If and when they do get around to PF2.0, I hope they at least take the chance to cook some sacred hamburger.

Scarab Sages

Captain Sir Hexen Ineptus wrote:
Trinite wrote:

If you use ability scores and feats to increase your skills to the point that they're auto-successes, that means you've then got plenty of extra skill points to put into other skills. So they are useful, since they let you diversify.

If skill DCs increased as the game went on, then you'd be locked in to just keeping your core skills maxxed out all the time, just to keep from falling behind.

Ummm the DCs should always increase because at higher levels you should be trying to do more difficult things. Look at Tumbling past opponents it becomes nie impossible after level 12. Things are so big and have such high hit points you can't get past them with a maxed out acrobatics unless you too skill focus.

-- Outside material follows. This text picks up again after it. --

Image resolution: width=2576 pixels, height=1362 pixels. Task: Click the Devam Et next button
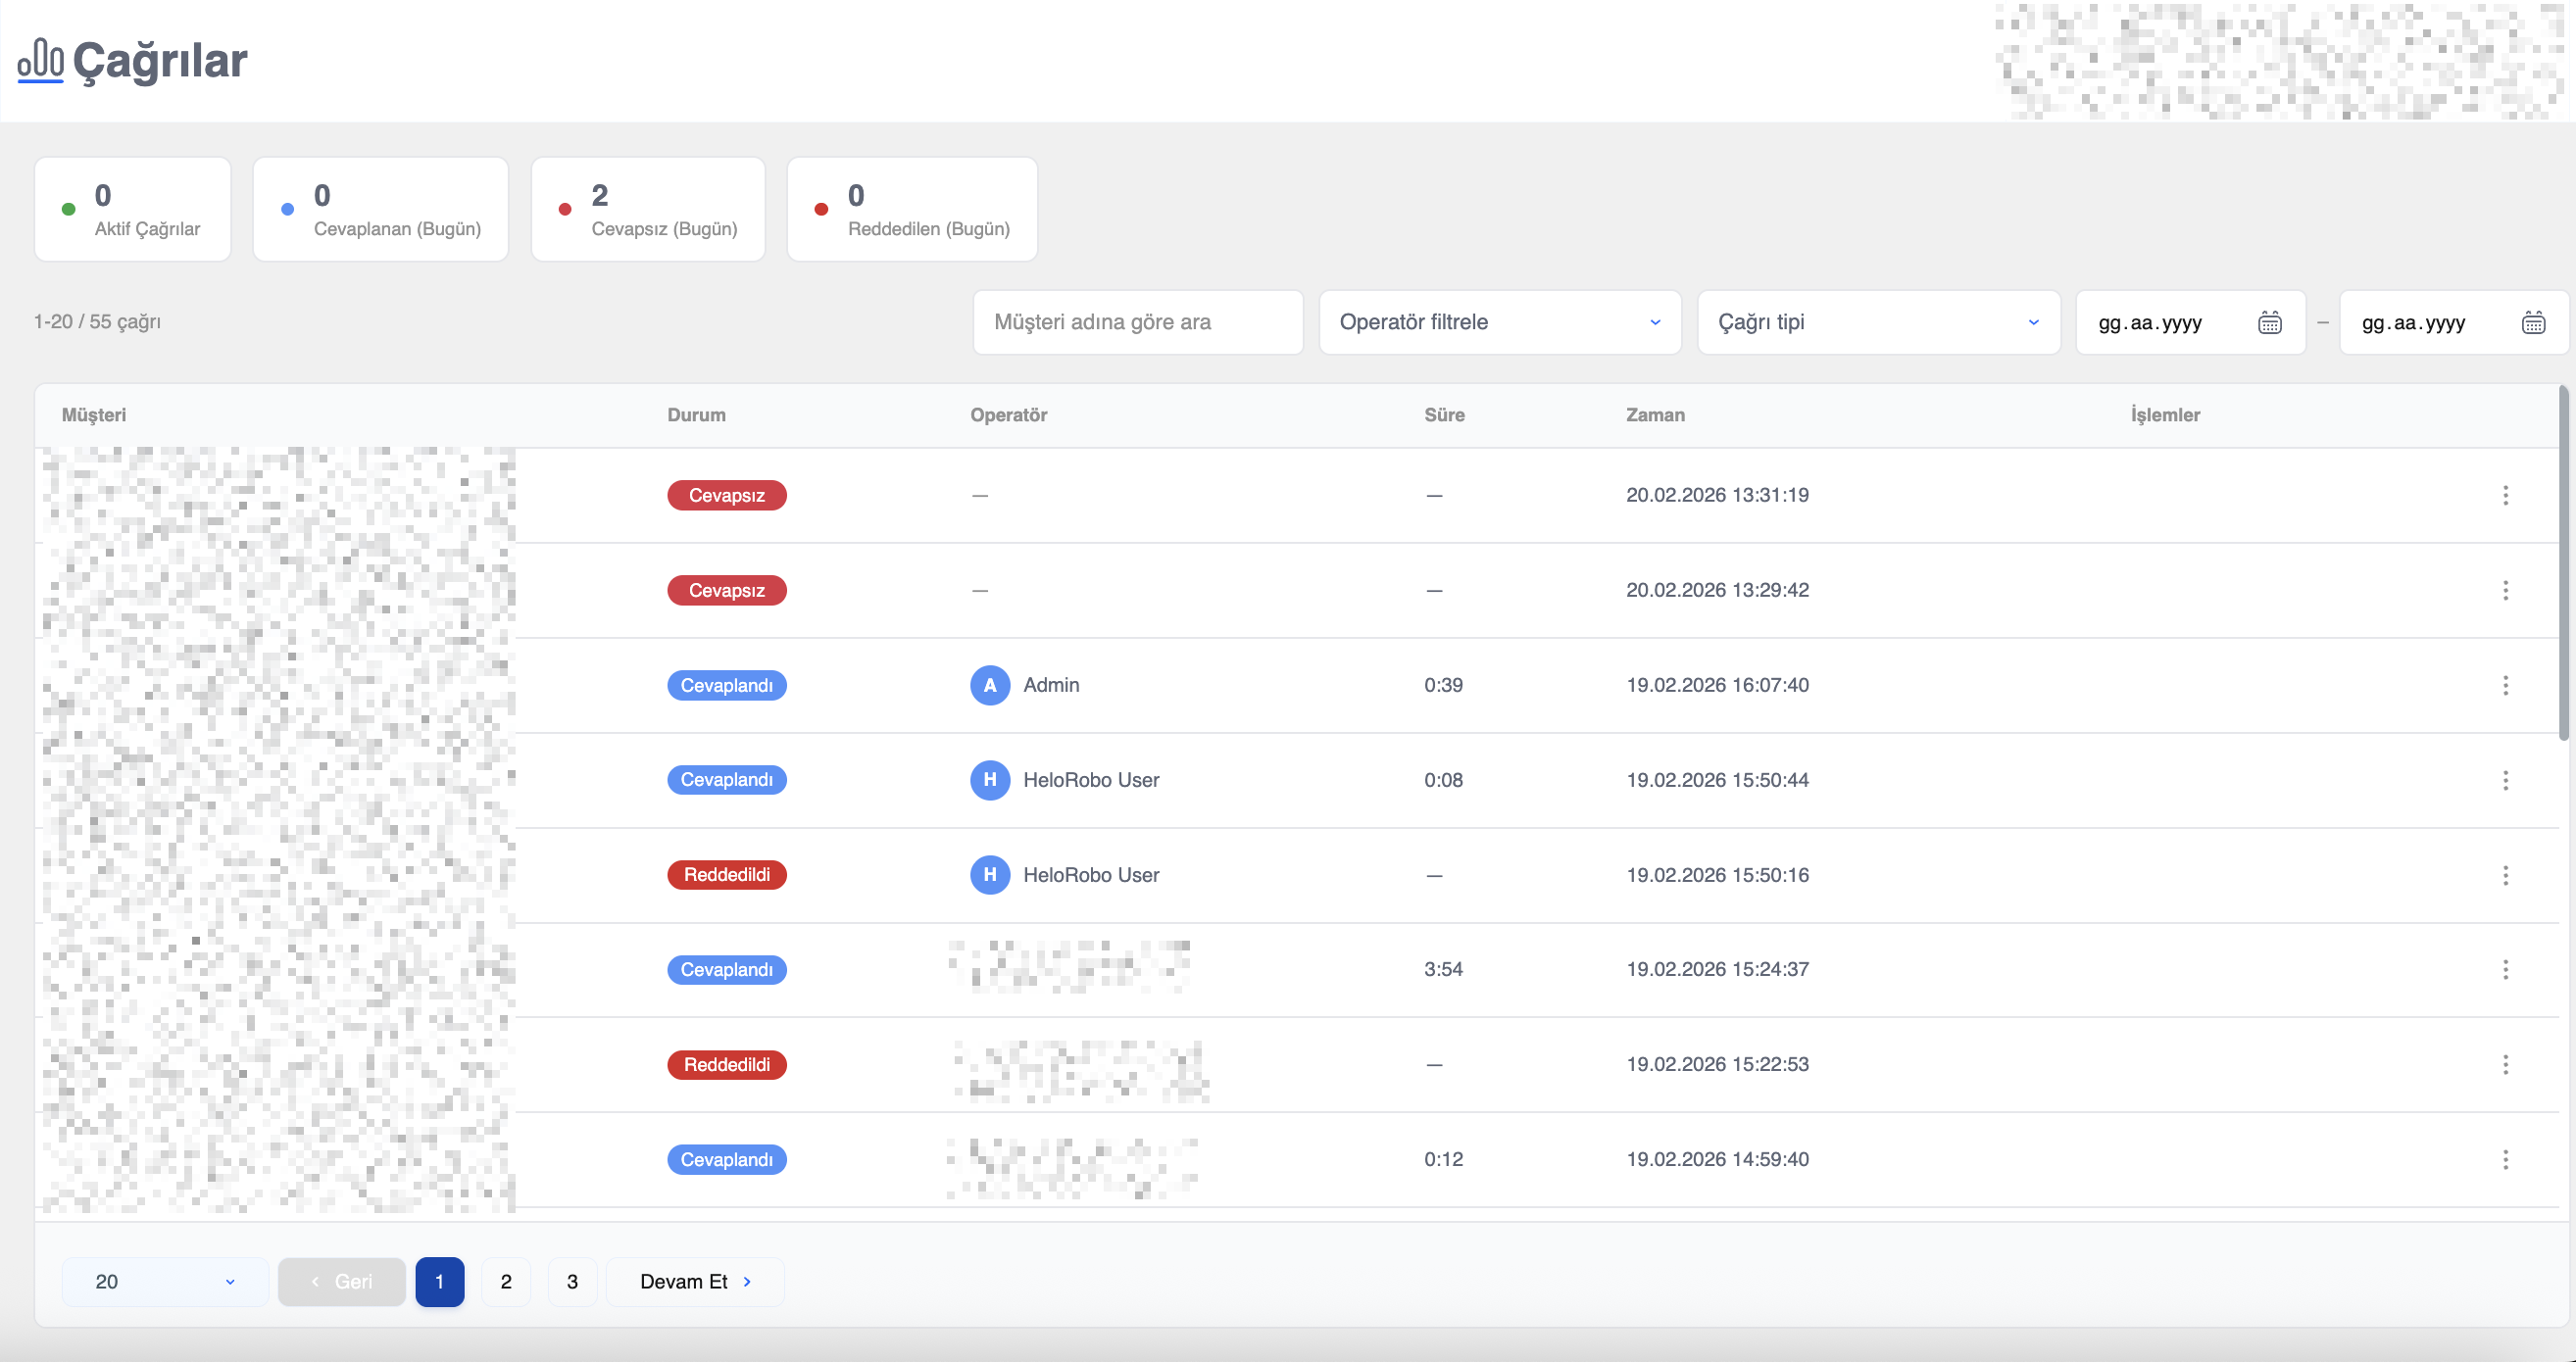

The problem with scaling DCs is that it gets harder, over time, to make the same jump over a ten foot pit. With static DCs, the ten foot pit gets easier, but in a few more levels, you can easily jump a 10 foot pit, but the 15 foot pit is still a challenge.

I don't see Paizo killing off any of the truly sacred cows because one of the the publicly and commercially stated purposes of the Pathfinder RPG is to remain compatible with d20 products from the 3.5 era. Devs have gone on record saying that they prefer to add to the system rather than subtract, so the most I can see happening is that in a new sourcebook or printing of the core, more gets added to the class ability or feats lists to shore up the deficient classes or character types. I'd be sacred cows like the xmas tree don't get removed, though it would be nice to see a definitive way to run low-magic games by replacing the math that is currently handled by magic items with other plotline boons, like blessings or morale bonuses.